I asked Grok to crank out a basic table of contents to this interview:
Min 21:30
1. Censorship of RFK Jr. by Google and the tactic of starting with hated figures like Alex Jones
2. Expansion of censorship to mainstream voices, including Devin Nunes and Rand Paul
3. Reasons for increasing censorship: Generational shifts in values among Millennials and Gen Z, and the impact of Trump's election
4. Depiction of Trump as an existential evil justifying extreme measures, including the Hunter Biden laptop scandal and Sam Harris's views
5. Connection to post-9/11 clampdown on civil liberties, transformation of airports into authoritarian spaces
Min 27:35
6. Reflections on 9/11 trauma, the war on terror, and how airport security conditioned obedience to authority
7. Threats to liberty from fear rather than greed; free speech as equivalent to free thought and essential for adaptation
8. George Orwell on tyranny through mind control; the internet's shift from liberation to control, Snowden revelations
9. Biblical phrase "render unto Caesar"; collapse of religious domain into politics leading to unsophisticated good vs. evil wars
10. Personal background on religion; hubris in censorship; human need for spirituality, politics as a substitute for religion
11. Discussions with Douglas Murray on humanism needing a religious framework; Carl Jung on rationality bounded by the dream
12. Grappling with ethics and morality without religion; necessity of spirituality to avoid nihilism
13. Response to materialist atheists; human relationship with the larger whole; introduction to the story of Abraham
These excerpts start at Minute 21:30 of the above video.
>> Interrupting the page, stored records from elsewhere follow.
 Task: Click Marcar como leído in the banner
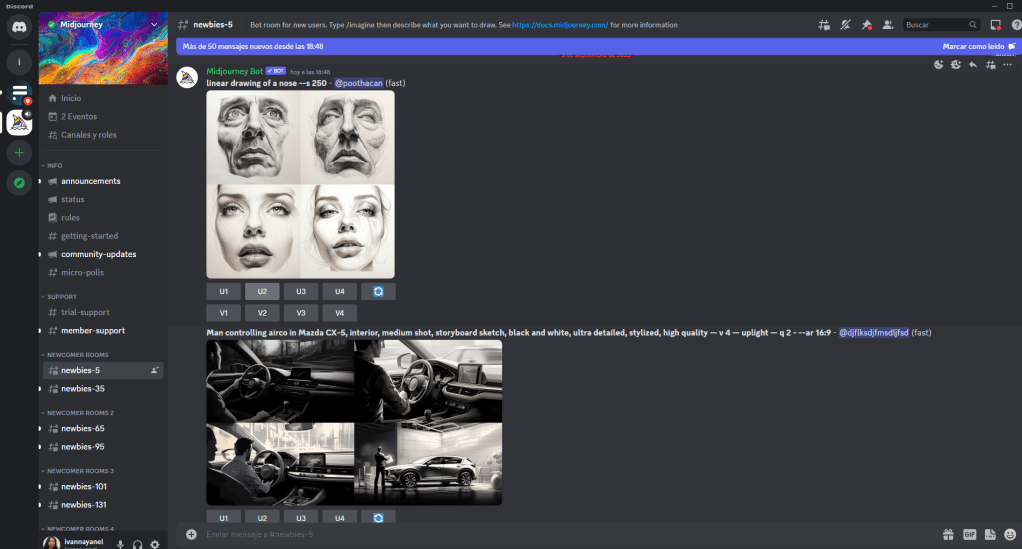point(977,46)

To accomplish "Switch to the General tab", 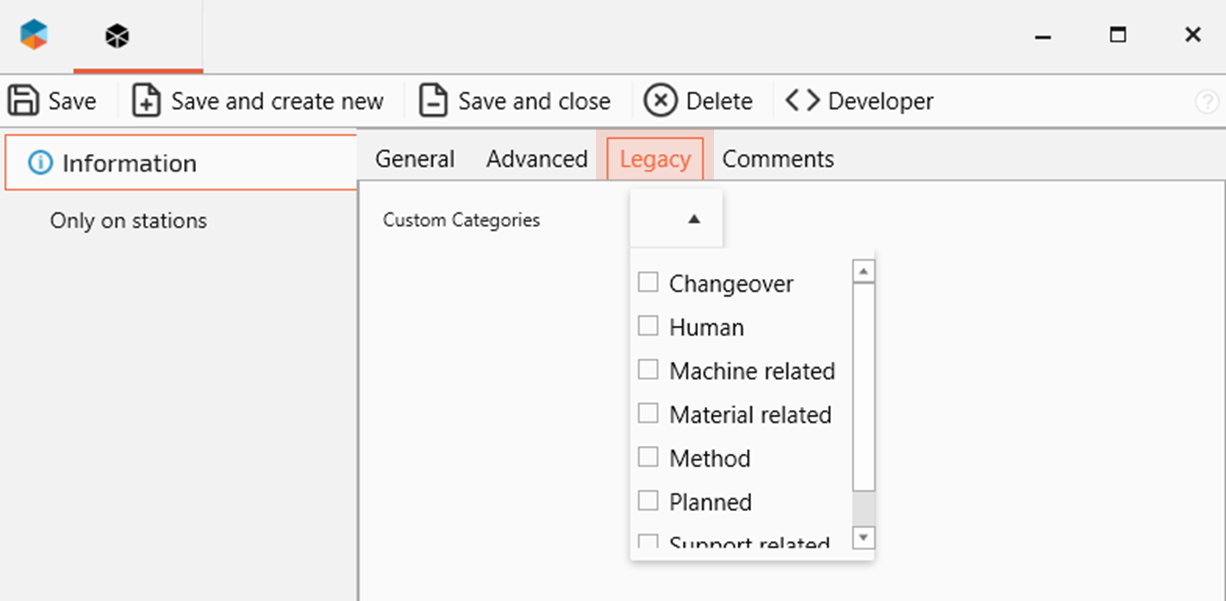I will click(414, 159).
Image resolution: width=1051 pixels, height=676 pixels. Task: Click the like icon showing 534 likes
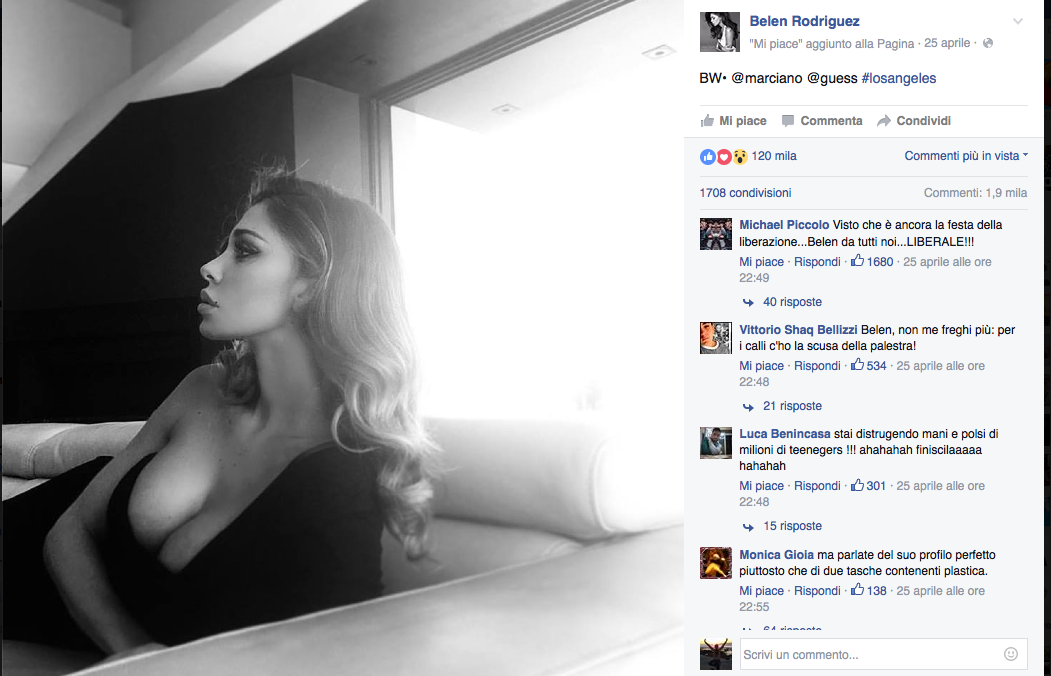click(x=857, y=365)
Glenn Greenwald 20% of Democratic Party voters say they intend to vote for RFK, Jr. for president. And the most powerful corporations, or one of the richest and most powerful corporations ever to exist, Google sweeps in and says, This is something that you are not permitted to be heard. Glenn Greenwald And what happened was, what always is the tactic of sensors is they always pick a test case in the beginning that they believe is someone who is sufficiently hated or disliked so that everybody will acquiesce to the precedent, simply because their emotions for that person are so high. So the first person to really be deplatformed in this collusive effort by Silicon Valley was Alex Jones. And Peter Thiel was on the board of Facebook at the time. Mark Andreessen in Silicon Valley, and a few other people stood up at the time and said, no matter how much you hate Alex Jones, this precedent is going to work its way slowly, or maybe not even so slowly, to expand into the kinds of voices that you probably think shouldn't be censored. And by the point that you cheer the precedent in the first instance, because you allow your emotional dislike for this person to outweigh your rational capacities, it will be too late the precedent is already implemented, and then you're left to just bicker about its application, rather than the principle itself. Glenn Greenwald And that's precisely what has happened. They began quickly censoring mainstream conservative voices. Devin Nunes went to rumble in part to escape from Google censorship, and then a huge stream of people did as well. One of the most shocking things that happened along those lines, Rand Paul questioned a couple of epidemiologists, scientists who were testifying before the US Senate about the possible efficacy of ivermectin and other alternative medication for covid. It was a Senate hearing, a hearing in the United States Senate. Rand Paul put it on his YouTube channel as a excerpt of this hearing, and Google decided that was something that ought not to be heard as well.